1. Introduction
The brachial plexus is formed with integration of the anterior branches from C5 to T1, and sometimes C4 and T2 participate as well. In the axillary cavity of this network three nerves, which are medial, lateral, and posterior to the spinal cord, fall apart. They are in, outside, and behind the third part of the axillary artery, respectively. These cords are divided into several branches that innervate the upper limbs (1). Several variations of the nervous system have been reported. Knowledge of the existing variations in anatomy is very important for experts in anatomy, surgery, and radiology, as well as for medical diagnostics using computer imaging (2). For example, to prevent damage to nerves in the axilla during arm surgery, the surgeon should have precise knowledge of variations (3-5). Because of the rarity of the median nerve variations shown in this report, it is morphologically and clinically important.
2. Case Presentation
The variation was observed in the left upper limb anatomy of a 55-year-old cadaver dissected at Lorestan University of Medical Sciences, using cutting instructions from Cunningham. The median nerve, after its formation in the axilla hole, came from a different path passing through the arm area. It started initially in the brachial artery, and then passed posterior to the artery and outside of it, into the depth of the brachialis muscle. From there, it continued its path to the cubital fossa, left the brachialis muscle thickness of the posterior brachial artery, and moved inward to end up located inside of it. The musculocutaneous nerve, after separation from the lateral cord of the brachial plexus and piercing the coracobrachialis muscle, was located between the biceps and brachialis muscles, entered the forearm as a lateral cutaneous nerve, continued its path to the wrist, and finally entered into the posterolateral hand. Normally, the median nerve on the inside of the arm comes down vertically between the hole in the brachialis muscle and biceps in the arm. At the beginning of its path it is located outside of the brachial artery, in the middle of arm it passes from the front of the artery and continues inside. The musculocutaneous nerve pierces the deep fascia above the elbow and continues in the cutaneous external forearm (6).
3. Discussion
Some anatomical variations can be clinically valuable, and the variations in the median nerve presented here are important because of their anatomical position and the significant body of research on this area. In 1992 Le Minor described five relationships between the musculocutaneous and median nerve based on the coracobrachialis muscle. Subsequently, Venierators reported three other relationships between these two types of nerve and the aforementioned muscle. Hassanzadeh et al. observed that the lateral root of the median nerve in the lower half of arm attached to the medial root, and this nerve ran its natural path (7). In 1848 and 1854, John Struthers published studies about pressure on the median nerve from the armpit to the elbow. This research reported some studies about median nerve compression by a ligament and a spine in the supracondylar process area of the humerus (8). This spine condition is seen congenitally (4). In 1383, for the first time in Iran, Forough et al. reported a case of compression of the median nerve in the area of the supracondylar humerus.

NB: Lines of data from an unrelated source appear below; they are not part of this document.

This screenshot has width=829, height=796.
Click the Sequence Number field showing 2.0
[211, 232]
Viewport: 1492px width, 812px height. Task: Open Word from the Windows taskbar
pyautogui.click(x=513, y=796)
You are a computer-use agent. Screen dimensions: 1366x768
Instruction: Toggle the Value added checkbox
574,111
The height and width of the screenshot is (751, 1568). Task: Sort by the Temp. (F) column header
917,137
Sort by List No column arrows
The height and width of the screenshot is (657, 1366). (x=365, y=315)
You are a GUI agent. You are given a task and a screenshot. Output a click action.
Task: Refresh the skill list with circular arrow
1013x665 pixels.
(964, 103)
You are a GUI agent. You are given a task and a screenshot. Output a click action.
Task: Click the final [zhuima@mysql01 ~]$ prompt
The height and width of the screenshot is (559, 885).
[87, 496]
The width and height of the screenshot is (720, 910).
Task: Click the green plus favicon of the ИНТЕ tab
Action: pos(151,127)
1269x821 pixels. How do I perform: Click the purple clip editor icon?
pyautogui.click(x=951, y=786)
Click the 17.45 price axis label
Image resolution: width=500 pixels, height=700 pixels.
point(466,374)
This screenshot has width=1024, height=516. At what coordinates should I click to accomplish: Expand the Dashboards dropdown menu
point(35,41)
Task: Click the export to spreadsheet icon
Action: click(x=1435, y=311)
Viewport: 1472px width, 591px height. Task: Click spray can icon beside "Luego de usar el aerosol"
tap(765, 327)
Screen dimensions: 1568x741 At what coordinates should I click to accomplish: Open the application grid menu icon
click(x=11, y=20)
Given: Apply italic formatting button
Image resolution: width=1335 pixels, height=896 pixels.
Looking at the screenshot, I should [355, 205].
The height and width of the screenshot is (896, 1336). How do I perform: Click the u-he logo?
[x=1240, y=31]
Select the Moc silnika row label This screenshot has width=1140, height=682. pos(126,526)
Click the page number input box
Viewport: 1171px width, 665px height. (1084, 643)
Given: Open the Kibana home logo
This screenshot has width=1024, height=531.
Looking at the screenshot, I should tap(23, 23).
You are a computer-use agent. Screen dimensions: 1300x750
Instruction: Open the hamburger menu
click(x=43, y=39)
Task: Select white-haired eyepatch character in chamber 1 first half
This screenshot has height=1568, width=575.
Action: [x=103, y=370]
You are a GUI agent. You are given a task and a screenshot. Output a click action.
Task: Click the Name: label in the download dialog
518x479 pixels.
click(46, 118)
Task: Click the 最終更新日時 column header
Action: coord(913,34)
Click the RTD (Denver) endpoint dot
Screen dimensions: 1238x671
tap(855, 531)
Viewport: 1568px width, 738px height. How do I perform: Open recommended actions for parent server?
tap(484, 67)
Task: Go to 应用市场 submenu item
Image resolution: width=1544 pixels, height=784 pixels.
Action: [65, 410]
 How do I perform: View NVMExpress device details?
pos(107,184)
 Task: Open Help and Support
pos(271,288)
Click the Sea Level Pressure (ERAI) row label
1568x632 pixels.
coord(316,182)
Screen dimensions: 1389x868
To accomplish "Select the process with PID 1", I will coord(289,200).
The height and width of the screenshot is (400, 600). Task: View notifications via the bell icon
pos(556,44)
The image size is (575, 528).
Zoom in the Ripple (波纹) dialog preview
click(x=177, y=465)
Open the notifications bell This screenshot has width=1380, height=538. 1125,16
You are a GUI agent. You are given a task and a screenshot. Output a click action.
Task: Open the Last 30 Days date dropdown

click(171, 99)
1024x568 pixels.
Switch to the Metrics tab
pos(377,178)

In this study, the position of the median nerve was in the anterior of the third part of the axillary artery, with attachment of internal and external roots of the medial and lateral cords of the brachial plexus. Compare this with Hassanzadeh et al., who declared the commissure of internal and external root of median nerve as half of the lower arm (7). In this report the position of the formation of the nerve in the axillary cavity was completely natural, but the path of the nerve’s movement in the arm started in the brachial artery, passed through the posterior artery, and continued its path out of the depth of brachial muscle toward the cubital path. Finally, after leaving the muscle thickness it moved inwards from the brachial artery and was located inside of the arteries. The path of movement was not reported in the previous studies, and it seems that the variations mentioned in this study are very rare.
This report indicates that given the direction of the median nerve’s movement path in the depth of the brachialis muscle and its close proximity to the humeral shaft, the risk of nerve damage is high for fractures of the humerus, so surgeons should be aware of these anatomical variations to perform the appropriate treatment.